(Data Opens)

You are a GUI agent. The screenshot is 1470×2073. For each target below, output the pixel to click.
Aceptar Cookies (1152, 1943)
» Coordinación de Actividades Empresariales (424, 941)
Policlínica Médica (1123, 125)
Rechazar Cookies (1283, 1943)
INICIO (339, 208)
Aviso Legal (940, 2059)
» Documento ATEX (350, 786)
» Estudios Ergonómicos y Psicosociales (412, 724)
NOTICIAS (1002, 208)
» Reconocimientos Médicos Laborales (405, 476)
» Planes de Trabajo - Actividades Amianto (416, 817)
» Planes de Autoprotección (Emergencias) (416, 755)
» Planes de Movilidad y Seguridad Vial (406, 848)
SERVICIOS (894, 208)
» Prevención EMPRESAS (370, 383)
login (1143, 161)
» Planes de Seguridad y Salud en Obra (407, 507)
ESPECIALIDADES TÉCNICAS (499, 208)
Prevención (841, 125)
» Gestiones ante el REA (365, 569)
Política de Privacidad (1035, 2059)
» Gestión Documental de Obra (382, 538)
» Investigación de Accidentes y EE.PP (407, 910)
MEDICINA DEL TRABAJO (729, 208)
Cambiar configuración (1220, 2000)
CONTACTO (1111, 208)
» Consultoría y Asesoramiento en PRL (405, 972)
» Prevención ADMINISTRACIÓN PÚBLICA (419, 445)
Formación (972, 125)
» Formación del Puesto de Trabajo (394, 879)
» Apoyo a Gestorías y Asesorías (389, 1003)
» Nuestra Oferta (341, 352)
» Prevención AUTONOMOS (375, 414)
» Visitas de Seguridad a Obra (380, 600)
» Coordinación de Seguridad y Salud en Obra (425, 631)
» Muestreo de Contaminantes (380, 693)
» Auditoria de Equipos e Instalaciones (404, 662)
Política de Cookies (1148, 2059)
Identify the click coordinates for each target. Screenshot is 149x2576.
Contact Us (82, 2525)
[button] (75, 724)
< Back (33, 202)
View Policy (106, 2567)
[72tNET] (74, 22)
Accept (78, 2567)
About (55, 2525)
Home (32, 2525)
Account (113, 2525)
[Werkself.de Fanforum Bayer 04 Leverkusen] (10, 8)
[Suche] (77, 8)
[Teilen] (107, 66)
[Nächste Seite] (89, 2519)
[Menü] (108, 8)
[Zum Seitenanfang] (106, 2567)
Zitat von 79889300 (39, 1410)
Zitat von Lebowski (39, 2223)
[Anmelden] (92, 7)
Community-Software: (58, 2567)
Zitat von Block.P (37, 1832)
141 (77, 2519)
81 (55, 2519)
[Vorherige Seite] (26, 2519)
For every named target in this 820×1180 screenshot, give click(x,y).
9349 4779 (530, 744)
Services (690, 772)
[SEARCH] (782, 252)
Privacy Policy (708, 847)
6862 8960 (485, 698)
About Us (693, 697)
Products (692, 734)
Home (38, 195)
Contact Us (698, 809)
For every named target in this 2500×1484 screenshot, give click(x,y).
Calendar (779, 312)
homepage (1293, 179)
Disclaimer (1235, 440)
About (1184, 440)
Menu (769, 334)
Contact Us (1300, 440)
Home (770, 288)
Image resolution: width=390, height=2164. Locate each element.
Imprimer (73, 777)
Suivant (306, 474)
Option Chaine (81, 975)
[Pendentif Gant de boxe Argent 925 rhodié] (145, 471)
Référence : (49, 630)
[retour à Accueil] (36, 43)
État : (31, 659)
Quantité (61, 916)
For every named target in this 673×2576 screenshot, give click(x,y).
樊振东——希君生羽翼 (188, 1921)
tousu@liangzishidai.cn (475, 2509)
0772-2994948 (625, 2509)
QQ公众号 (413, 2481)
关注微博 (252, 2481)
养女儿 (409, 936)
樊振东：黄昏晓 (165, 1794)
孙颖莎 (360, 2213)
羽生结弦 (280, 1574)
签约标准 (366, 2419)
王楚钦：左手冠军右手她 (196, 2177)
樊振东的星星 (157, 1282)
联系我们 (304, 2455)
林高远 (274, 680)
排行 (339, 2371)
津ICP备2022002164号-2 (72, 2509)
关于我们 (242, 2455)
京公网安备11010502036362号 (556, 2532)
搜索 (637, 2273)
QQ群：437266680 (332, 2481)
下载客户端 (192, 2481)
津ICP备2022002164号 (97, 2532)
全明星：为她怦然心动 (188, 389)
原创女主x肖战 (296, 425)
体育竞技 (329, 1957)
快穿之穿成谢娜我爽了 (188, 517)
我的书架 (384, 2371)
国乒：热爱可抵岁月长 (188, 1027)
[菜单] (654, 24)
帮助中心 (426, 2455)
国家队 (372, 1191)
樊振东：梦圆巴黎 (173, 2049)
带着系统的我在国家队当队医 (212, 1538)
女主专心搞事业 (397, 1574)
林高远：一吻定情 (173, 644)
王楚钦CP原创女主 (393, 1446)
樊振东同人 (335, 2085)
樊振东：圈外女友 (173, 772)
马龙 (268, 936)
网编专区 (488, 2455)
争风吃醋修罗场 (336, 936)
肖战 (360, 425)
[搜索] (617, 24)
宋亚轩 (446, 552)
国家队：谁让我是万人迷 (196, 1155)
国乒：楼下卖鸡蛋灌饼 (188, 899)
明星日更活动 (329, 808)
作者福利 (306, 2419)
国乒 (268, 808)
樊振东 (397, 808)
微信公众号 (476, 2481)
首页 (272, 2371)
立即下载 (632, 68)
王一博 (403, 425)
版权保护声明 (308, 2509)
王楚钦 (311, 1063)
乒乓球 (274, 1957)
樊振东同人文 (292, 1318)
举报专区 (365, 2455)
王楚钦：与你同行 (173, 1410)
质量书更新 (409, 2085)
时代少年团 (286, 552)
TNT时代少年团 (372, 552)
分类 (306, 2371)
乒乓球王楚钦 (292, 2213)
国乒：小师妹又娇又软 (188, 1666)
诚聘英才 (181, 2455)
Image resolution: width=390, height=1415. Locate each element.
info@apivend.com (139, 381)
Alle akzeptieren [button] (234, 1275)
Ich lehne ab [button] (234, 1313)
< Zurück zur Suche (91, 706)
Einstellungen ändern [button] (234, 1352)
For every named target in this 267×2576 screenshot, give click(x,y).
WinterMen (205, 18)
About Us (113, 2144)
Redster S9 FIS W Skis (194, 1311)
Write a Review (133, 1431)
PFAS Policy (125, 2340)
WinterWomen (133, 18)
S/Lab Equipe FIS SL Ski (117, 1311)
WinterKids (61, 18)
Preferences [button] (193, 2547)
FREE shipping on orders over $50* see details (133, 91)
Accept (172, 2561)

(Data Closes)

▶ Aim of the task
Word for word, give back the data shown above.

▶ Exercise response
You are a GUI agent. The screenshot is 1470×2073. For each target below, output the pixel to click.
Aceptar Cookies (1152, 1943)
» Coordinación de Actividades Empresariales (424, 941)
Policlínica Médica (1123, 125)
Rechazar Cookies (1283, 1943)
INICIO (339, 208)
Aviso Legal (940, 2059)
» Documento ATEX (350, 786)
» Estudios Ergonómicos y Psicosociales (412, 724)
NOTICIAS (1002, 208)
» Reconocimientos Médicos Laborales (405, 476)
» Planes de Trabajo - Actividades Amianto (416, 817)
» Planes de Autoprotección (Emergencias) (416, 755)
» Planes de Movilidad y Seguridad Vial (406, 848)
SERVICIOS (894, 208)
» Prevención EMPRESAS (370, 383)
login (1143, 161)
» Planes de Seguridad y Salud en Obra (407, 507)
ESPECIALIDADES TÉCNICAS (499, 208)
Prevención (841, 125)
» Gestiones ante el REA (365, 569)
Política de Privacidad (1035, 2059)
» Gestión Documental de Obra (382, 538)
» Investigación de Accidentes y EE.PP (407, 910)
MEDICINA DEL TRABAJO (729, 208)
Cambiar configuración (1220, 2000)
CONTACTO (1111, 208)
» Consultoría y Asesoramiento en PRL (405, 972)
» Prevención ADMINISTRACIÓN PÚBLICA (419, 445)
Formación (972, 125)
» Formación del Puesto de Trabajo (394, 879)
» Apoyo a Gestorías y Asesorías (389, 1003)
» Nuestra Oferta (341, 352)
» Prevención AUTONOMOS (375, 414)
» Visitas de Seguridad a Obra (380, 600)
» Coordinación de Seguridad y Salud en Obra (425, 631)
» Muestreo de Contaminantes (380, 693)
» Auditoria de Equipos e Instalaciones (404, 662)
Política de Cookies (1148, 2059)
Identify the click coordinates for each target. Screenshot is 149x2576.
Contact Us (82, 2525)
[button] (75, 724)
< Back (33, 202)
View Policy (106, 2567)
[72tNET] (74, 22)
Accept (78, 2567)
About (55, 2525)
Home (32, 2525)
Account (113, 2525)
[Werkself.de Fanforum Bayer 04 Leverkusen] (10, 8)
[Suche] (77, 8)
[Teilen] (107, 66)
[Nächste Seite] (89, 2519)
[Menü] (108, 8)
[Zum Seitenanfang] (106, 2567)
Zitat von 79889300 (39, 1410)
Zitat von Lebowski (39, 2223)
[Anmelden] (92, 7)
Community-Software: (58, 2567)
Zitat von Block.P (37, 1832)
141 (77, 2519)
81 (55, 2519)
[Vorherige Seite] (26, 2519)
For every named target in this 820×1180 screenshot, give click(x,y).
9349 4779 (530, 744)
Services (690, 772)
[SEARCH] (782, 252)
Privacy Policy (708, 847)
6862 8960 (485, 698)
About Us (693, 697)
Products (692, 734)
Home (38, 195)
Contact Us (698, 809)
For every named target in this 2500×1484 screenshot, give click(x,y).
Calendar (779, 312)
homepage (1293, 179)
Disclaimer (1235, 440)
About (1184, 440)
Menu (769, 334)
Contact Us (1300, 440)
Home (770, 288)
Image resolution: width=390, height=2164. Locate each element.
Imprimer (73, 777)
Suivant (306, 474)
Option Chaine (81, 975)
[Pendentif Gant de boxe Argent 925 rhodié] (145, 471)
Référence : (49, 630)
[retour à Accueil] (36, 43)
État : (31, 659)
Quantité (61, 916)
For every named target in this 673×2576 screenshot, give click(x,y).
樊振东——希君生羽翼 (188, 1921)
tousu@liangzishidai.cn (475, 2509)
0772-2994948 (625, 2509)
QQ公众号 (413, 2481)
关注微博 (252, 2481)
养女儿 (409, 936)
樊振东：黄昏晓 (165, 1794)
孙颖莎 (360, 2213)
羽生结弦 (280, 1574)
签约标准 (366, 2419)
王楚钦：左手冠军右手她 (196, 2177)
樊振东的星星 (157, 1282)
联系我们 (304, 2455)
林高远 (274, 680)
排行 (339, 2371)
津ICP备2022002164号-2 (72, 2509)
关于我们 (242, 2455)
京公网安备11010502036362号 (556, 2532)
搜索 (637, 2273)
QQ群：437266680 (332, 2481)
下载客户端 (192, 2481)
津ICP备2022002164号 (97, 2532)
全明星：为她怦然心动 (188, 389)
原创女主x肖战 (296, 425)
体育竞技 (329, 1957)
快穿之穿成谢娜我爽了 (188, 517)
我的书架 (384, 2371)
国乒：热爱可抵岁月长 (188, 1027)
[菜单] (654, 24)
帮助中心 (426, 2455)
国家队 (372, 1191)
樊振东：梦圆巴黎 (173, 2049)
带着系统的我在国家队当队医 (212, 1538)
女主专心搞事业 (397, 1574)
林高远：一吻定情 (173, 644)
王楚钦CP原创女主 (393, 1446)
樊振东同人 (335, 2085)
樊振东：圈外女友 (173, 772)
马龙 (268, 936)
网编专区 (488, 2455)
争风吃醋修罗场 (336, 936)
肖战 (360, 425)
[搜索] (617, 24)
宋亚轩 (446, 552)
国家队：谁让我是万人迷 (196, 1155)
国乒：楼下卖鸡蛋灌饼 (188, 899)
明星日更活动 (329, 808)
作者福利 (306, 2419)
国乒 (268, 808)
樊振东 (397, 808)
微信公众号 (476, 2481)
首页 (272, 2371)
立即下载 (632, 68)
王一博 (403, 425)
版权保护声明 (308, 2509)
王楚钦 (311, 1063)
乒乓球 (274, 1957)
樊振东同人文 (292, 1318)
举报专区 (365, 2455)
王楚钦：与你同行 (173, 1410)
质量书更新 (409, 2085)
时代少年团 (286, 552)
TNT时代少年团 (372, 552)
分类 (306, 2371)
乒乓球王楚钦 (292, 2213)
国乒：小师妹又娇又软 (188, 1666)
诚聘英才 (181, 2455)
Image resolution: width=390, height=1415. Locate each element.
info@apivend.com (139, 381)
Alle akzeptieren [button] (234, 1275)
Ich lehne ab [button] (234, 1313)
< Zurück zur Suche (91, 706)
Einstellungen ändern [button] (234, 1352)
For every named target in this 267×2576 screenshot, give click(x,y).
WinterMen (205, 18)
About Us (113, 2144)
Redster S9 FIS W Skis (194, 1311)
Write a Review (133, 1431)
PFAS Policy (125, 2340)
WinterWomen (133, 18)
S/Lab Equipe FIS SL Ski (117, 1311)
WinterKids (61, 18)
Preferences [button] (193, 2547)
FREE shipping on orders over $50* see details (133, 91)
Accept (172, 2561)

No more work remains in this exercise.